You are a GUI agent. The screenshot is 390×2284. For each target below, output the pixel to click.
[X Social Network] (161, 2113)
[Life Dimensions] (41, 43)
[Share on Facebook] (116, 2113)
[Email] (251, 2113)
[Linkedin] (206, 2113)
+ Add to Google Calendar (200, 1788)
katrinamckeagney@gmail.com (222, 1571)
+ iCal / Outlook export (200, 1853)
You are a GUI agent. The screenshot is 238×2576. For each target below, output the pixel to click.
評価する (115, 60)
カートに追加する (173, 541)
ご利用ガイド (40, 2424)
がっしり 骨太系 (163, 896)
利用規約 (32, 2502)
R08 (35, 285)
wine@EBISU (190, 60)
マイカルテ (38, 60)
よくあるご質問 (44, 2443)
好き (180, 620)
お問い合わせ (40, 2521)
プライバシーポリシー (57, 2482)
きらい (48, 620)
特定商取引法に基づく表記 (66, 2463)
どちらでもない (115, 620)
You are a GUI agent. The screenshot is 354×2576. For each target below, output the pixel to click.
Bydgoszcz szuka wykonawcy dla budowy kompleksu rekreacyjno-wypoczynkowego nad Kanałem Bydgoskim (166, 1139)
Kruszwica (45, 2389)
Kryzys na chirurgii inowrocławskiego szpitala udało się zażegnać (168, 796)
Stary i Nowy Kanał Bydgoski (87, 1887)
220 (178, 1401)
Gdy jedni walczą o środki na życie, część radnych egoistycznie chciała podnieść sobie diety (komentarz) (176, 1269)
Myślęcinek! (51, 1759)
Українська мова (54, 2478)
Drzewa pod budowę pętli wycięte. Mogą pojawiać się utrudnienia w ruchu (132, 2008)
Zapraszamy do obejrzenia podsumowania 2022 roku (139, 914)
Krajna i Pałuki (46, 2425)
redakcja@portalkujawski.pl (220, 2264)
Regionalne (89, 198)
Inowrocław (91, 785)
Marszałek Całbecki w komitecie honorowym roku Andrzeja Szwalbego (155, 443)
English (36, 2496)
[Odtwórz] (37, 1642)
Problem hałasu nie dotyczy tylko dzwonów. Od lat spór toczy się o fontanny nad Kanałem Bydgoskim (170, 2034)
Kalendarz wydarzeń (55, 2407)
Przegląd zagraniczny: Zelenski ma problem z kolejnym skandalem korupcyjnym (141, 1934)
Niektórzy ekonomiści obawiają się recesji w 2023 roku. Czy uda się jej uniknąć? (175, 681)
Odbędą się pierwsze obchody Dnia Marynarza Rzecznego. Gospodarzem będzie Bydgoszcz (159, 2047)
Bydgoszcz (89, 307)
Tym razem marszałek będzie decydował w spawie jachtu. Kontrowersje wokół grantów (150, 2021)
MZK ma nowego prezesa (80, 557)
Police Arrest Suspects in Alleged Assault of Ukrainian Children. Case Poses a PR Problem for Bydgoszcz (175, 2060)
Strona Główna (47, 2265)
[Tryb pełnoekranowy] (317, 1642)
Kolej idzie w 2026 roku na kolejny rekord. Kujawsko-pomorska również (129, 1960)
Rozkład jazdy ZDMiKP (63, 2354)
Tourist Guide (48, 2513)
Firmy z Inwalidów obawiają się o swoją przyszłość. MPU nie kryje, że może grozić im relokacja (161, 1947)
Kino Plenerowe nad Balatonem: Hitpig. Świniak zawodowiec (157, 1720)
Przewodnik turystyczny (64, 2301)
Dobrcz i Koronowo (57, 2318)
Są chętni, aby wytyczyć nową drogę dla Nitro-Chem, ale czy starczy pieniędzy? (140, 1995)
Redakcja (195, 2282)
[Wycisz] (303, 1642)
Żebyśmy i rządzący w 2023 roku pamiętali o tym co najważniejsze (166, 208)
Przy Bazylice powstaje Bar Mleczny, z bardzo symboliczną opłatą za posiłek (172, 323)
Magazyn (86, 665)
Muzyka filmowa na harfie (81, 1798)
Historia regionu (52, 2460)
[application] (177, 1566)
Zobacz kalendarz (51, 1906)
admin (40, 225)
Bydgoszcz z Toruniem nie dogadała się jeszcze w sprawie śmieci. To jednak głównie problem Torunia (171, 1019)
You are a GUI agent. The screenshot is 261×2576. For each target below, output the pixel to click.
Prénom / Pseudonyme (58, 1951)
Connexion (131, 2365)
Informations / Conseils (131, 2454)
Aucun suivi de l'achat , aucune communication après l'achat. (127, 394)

:::

# [Task statement]
Every line above from the line with "Stary i Nowy Kanał Bydgoski (87, 1887)" to the line with "Police Arrest Suspects" is wanted, ends included; write them out exactly and add no other line.

# [Answer for this exercise]
Stary i Nowy Kanał Bydgoski (87, 1887)
220 (178, 1401)
Gdy jedni walczą o środki na życie, część radnych egoistycznie chciała podnieść sobie diety (komentarz) (176, 1269)
Myślęcinek! (51, 1759)
Українська мова (54, 2478)
Drzewa pod budowę pętli wycięte. Mogą pojawiać się utrudnienia w ruchu (132, 2008)
Zapraszamy do obejrzenia podsumowania 2022 roku (139, 914)
Krajna i Pałuki (46, 2425)
redakcja@portalkujawski.pl (220, 2264)
Regionalne (89, 198)
Inowrocław (91, 785)
Marszałek Całbecki w komitecie honorowym roku Andrzeja Szwalbego (155, 443)
English (36, 2496)
[Odtwórz] (37, 1642)
Problem hałasu nie dotyczy tylko dzwonów. Od lat spór toczy się o fontanny nad Kanałem Bydgoskim (170, 2034)
Kalendarz wydarzeń (55, 2407)
Przegląd zagraniczny: Zelenski ma problem z kolejnym skandalem korupcyjnym (141, 1934)
Niektórzy ekonomiści obawiają się recesji w 2023 roku. Czy uda się jej uniknąć? (175, 681)
Odbędą się pierwsze obchody Dnia Marynarza Rzecznego. Gospodarzem będzie Bydgoszcz (159, 2047)
Bydgoszcz (89, 307)
Tym razem marszałek będzie decydował w spawie jachtu. Kontrowersje wokół grantów (150, 2021)
MZK ma nowego prezesa (80, 557)
Police Arrest Suspects in Alleged Assault of Ukrainian Children. Case Poses a PR Problem for Bydgoszcz (175, 2060)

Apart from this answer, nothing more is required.